ASSIGNED TASK ::
Of the records that follow, copy only the lines from the line containing "1568x679 pixels." to the line containing "1204x1004 pixels.", both included, exactly as written.

Saved data entries ::
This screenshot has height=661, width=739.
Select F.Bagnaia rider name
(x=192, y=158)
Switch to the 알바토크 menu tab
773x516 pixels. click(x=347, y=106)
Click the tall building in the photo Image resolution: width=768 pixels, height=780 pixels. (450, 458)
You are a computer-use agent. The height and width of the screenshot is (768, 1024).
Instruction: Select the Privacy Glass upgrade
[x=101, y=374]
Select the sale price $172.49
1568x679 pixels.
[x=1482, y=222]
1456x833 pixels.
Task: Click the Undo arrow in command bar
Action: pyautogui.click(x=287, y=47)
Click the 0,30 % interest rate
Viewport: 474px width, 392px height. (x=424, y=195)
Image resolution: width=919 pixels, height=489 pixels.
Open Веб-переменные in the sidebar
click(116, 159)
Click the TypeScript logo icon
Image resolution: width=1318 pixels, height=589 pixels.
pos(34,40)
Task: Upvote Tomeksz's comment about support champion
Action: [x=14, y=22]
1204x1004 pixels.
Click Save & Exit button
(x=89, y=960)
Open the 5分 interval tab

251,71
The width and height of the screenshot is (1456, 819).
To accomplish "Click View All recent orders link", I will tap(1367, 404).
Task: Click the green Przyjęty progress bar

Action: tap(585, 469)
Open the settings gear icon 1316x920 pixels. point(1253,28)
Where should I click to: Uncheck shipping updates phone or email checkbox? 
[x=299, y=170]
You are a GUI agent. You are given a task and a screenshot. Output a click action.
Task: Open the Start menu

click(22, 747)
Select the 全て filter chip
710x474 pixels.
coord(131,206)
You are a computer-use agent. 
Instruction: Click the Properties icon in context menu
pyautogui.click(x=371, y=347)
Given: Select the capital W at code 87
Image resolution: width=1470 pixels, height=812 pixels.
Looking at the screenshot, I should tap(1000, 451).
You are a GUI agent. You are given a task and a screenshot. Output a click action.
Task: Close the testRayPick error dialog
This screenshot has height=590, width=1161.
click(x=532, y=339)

EXERCISE ANSWER ::
1568x679 pixels.
[x=1482, y=222]
1456x833 pixels.
Task: Click the Undo arrow in command bar
Action: pyautogui.click(x=287, y=47)
Click the 0,30 % interest rate
Viewport: 474px width, 392px height. (x=424, y=195)
Image resolution: width=919 pixels, height=489 pixels.
Open Веб-переменные in the sidebar
click(116, 159)
Click the TypeScript logo icon
Image resolution: width=1318 pixels, height=589 pixels.
pos(34,40)
Task: Upvote Tomeksz's comment about support champion
Action: [x=14, y=22]
1204x1004 pixels.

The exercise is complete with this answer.